Which we'll be at in about 2 weeks.

Usually I just talk about this qualitatively, but this recent paper does a nice job developing a quantitative model backed by experiments.

Near the end the presenter shows that the magnet weighs 370 grams. But that's the result you'd expect if the magnetic force had totally offset gravity, so that the magnet was suspended within the tube. In fact, eyeballing the magnet's fall suggests that the damping force was a significant fraction of the force of gravity but was still less. If, for example, the magnet's net downward acceleration in the metal tube was half what it would have been in a cardboard tube (and, as usual, ignoring air resistance), then wouldn't the metal tube have gained half the weight of the magnet, rather than an identical amount?

Weight is mass relative to the gravitational field it's in.

If you watch the balance scale during the decent portion it goes up about the same rate as when he just measures he magnet alone. The mass suspended in the magnetic field pulls downward on the tube showing the increase of "weight".

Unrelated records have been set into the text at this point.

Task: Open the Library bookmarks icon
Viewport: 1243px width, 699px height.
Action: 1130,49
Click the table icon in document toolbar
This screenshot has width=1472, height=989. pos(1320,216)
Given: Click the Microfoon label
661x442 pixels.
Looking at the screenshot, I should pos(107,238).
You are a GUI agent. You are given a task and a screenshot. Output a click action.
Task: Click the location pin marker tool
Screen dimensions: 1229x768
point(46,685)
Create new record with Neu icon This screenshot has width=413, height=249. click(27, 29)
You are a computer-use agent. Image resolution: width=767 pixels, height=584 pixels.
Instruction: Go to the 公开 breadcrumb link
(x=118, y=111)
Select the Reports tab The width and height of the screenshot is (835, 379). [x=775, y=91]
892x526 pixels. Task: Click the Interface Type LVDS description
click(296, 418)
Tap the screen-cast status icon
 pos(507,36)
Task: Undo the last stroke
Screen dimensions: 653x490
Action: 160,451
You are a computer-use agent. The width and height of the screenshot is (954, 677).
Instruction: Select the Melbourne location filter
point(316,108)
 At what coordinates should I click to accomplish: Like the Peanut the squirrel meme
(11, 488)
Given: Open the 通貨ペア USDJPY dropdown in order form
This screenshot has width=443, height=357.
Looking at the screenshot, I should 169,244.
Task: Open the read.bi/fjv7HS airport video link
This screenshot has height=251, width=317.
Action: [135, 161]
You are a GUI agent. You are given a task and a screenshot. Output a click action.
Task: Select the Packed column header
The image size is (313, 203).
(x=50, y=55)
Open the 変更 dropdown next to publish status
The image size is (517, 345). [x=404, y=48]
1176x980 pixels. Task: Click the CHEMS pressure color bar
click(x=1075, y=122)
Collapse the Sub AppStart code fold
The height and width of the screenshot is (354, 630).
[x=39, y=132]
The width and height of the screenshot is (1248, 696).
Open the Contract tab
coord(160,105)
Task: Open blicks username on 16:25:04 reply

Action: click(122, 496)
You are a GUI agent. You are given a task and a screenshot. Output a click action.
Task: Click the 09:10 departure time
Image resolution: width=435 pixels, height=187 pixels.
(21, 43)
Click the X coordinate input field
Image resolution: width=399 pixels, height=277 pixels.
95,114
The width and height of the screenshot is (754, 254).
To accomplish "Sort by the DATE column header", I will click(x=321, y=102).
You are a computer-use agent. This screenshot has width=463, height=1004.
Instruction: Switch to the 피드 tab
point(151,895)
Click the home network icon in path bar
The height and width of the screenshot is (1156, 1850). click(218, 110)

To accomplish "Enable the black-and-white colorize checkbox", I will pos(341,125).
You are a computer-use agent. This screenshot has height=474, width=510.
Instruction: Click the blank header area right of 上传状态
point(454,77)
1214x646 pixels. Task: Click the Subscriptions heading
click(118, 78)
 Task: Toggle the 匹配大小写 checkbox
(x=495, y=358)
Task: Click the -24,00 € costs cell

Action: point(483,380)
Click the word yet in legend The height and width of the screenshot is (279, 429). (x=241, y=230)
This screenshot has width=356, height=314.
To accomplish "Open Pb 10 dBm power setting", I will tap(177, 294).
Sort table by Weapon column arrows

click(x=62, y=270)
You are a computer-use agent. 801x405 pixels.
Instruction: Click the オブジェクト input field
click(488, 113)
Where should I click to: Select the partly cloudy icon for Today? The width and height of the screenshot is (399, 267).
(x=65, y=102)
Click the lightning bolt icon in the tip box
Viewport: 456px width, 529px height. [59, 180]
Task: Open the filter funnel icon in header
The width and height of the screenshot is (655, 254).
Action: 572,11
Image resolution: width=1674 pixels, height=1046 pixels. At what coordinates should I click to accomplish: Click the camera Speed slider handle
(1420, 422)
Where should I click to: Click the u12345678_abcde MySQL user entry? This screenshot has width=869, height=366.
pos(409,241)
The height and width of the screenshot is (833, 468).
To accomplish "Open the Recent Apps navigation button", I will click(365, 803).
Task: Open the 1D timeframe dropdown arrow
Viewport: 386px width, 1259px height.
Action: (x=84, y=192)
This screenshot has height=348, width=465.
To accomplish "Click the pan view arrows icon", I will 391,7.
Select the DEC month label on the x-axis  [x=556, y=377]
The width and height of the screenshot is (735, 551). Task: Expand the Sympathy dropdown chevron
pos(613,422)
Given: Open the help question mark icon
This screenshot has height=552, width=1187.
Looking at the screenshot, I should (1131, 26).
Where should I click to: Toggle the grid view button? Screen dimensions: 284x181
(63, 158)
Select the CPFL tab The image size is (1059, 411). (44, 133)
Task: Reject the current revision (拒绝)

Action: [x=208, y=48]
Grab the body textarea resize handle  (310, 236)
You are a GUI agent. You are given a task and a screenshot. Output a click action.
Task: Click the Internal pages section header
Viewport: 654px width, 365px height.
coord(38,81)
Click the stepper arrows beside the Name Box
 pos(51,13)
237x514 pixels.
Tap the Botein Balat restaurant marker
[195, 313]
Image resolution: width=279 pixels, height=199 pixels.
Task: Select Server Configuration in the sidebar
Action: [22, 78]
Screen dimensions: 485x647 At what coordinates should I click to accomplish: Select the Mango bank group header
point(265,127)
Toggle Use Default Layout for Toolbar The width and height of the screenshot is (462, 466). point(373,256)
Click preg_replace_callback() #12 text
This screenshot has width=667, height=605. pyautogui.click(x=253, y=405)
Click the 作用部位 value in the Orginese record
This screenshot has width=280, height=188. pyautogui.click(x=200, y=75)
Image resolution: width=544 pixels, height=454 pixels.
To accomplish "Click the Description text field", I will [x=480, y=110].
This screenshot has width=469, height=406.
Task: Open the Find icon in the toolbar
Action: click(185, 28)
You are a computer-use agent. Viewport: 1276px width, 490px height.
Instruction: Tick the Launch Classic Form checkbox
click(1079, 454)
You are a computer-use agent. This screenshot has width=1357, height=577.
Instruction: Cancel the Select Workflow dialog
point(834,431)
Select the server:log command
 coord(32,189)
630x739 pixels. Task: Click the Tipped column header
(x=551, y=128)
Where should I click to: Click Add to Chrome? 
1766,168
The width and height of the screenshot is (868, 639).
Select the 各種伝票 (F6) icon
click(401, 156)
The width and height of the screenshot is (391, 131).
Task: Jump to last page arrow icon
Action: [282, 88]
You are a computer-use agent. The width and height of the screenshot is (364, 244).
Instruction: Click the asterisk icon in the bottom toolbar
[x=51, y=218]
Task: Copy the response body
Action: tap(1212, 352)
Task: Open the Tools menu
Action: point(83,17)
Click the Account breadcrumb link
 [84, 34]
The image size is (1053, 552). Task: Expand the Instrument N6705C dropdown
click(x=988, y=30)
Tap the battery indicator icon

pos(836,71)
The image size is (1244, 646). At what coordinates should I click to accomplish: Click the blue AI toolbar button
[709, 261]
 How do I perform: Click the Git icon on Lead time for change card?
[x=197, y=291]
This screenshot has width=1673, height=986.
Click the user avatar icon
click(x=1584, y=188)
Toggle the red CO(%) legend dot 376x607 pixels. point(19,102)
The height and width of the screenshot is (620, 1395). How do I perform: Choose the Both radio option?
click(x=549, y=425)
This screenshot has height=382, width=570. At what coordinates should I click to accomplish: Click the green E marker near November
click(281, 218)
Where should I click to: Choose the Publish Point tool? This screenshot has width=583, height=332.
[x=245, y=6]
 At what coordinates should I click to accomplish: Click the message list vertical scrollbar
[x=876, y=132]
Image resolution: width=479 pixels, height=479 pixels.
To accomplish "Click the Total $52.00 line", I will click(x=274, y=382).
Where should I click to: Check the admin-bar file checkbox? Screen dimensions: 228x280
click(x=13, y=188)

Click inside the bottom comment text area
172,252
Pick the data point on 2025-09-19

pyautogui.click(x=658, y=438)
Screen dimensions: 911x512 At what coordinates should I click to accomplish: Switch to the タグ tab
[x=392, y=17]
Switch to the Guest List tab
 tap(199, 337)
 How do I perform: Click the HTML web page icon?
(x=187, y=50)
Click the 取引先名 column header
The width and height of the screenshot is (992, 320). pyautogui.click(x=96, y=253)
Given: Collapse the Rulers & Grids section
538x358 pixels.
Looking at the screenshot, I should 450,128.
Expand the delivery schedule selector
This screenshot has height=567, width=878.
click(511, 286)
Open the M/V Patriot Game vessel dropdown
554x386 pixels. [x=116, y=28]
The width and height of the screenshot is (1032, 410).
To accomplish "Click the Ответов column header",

Let's say, for example, that he put a dinner plate on top of the tube, noted the total mass as per the scale, and then put the magnet on top of the dinner plate. The reading on the scale would obviously increase by 370 grams. The magnet would be pushing down on the plate-and-tube combo with a force equal to its mass times the acceleration due to gravity (roughly 32 feet per second squared).

You write that, in the actual (plateless) experiment, "The mass suspended in the magnetic field pulls downward on the tube ...." But what's the force with which it pulls downward? Whatever it is, the tube (by means of its magnetic field) exerts an equal and opposite force on the falling magnet. If that force is of the same magnitude as that in my dinner-plate example, then it would exactly offset the force of gravity, and the magnet would remain suspended, not falling at all. Yet we see that it does fall. Therefore, the force exerted on the magnet by the tube must be less than the force of gravity, and the equal-and-opposite force exerted on the tube by the magnet must also be less than the force of gravity, and must therefore be less than the force exerted on the tube by the magnet when it was resting on the plate. So if putting it on a plate causes the reading on the scale to go up by 370 grams, shouldn't letting it fall slowly through the tube cause the reading on the scale to go up by some amount that's greater than zero but less than 370 grams?

What's happening to the magnet is just like what happens to a parachutist, except in the latter case it's air drag rather than magnetic forces doing the braking.

Someone from a very great height with a parachute initially accelerates downward, because at low speed the weight vastly exceeds air drag. But as she speeds up, drag forces increase, and the acceleration approaches zero as the drag force approaches her weight. At this point she falls at "terminal velocity" - a constant velocity motion. It is not true that when a force "would exactly offset the force of gravity" the object "would remain suspended, not falling at all."

Substitute magnetic force for drag and magnet for parachute jumper and you have exactly the same physics. Put differently, by your argument, skydivers would have the problem of getting stuck in mid-air!

Remember, Newton tells us F=ma, not F=mv!

I relied on F=ma (in #5) and I was citing acceleration, which I measured in feet per second squared. Velocity, of course, would be measured in feet per second.

What I didn't know was what muriel volestrangler explained in #6, that the magnetic force, unlike the gravitational force, varied over time (see my #9).

To me, it looks more like the magnet reached a terminal velocity, which would mean the magnetic force was balancing the gravitational force (note: this wouldn't be "suspended within the tube" - just moving at a constant velocity - net downward acceleration of zero). You're saying you think it was still accelerating.

Reading your 2nd post - he's not saying the force was equal to the weight right at the top of the tube the moment he let go - then it would float at the top. It builds up a bit of speed at first, but that also increases the induced magnetic field, which in turn builds up the magnetic force, until it balances the gravitational force. So by the time he looks at the weight measurement, it has reached the weight of the magnet, indicating it's also reached its terminal velocity.

You write: "It builds up a bit of speed at first, but that also increases the induced magnetic field, which in turn builds up the magnetic force, until it balances the gravitational force."

The downward force of gravity is constant (the increase as the magnet descends, because it's slightly closer to the center of the Earth, being negligible). I assumed that the upward force due to the magnetic field, whatever its value might be, was also constant. I'm not familiar with the properties of induced magnetic fields. If, as you say, the strength of the field varies according to the speed of the magnet, then that would explain my error -- an implicit assumption was wrong. The magnetic force started out being very small, but it increased until it was strong enough to precisely offset the gravitational force.

Thanks for the explanation!

The magnet is riding magnetic friction as it induces current in the tube, so the tube is 'carrying' the weight of the magnet, just as it would if the puck was riding mechanical friction down the center of the tube.

Edit: yup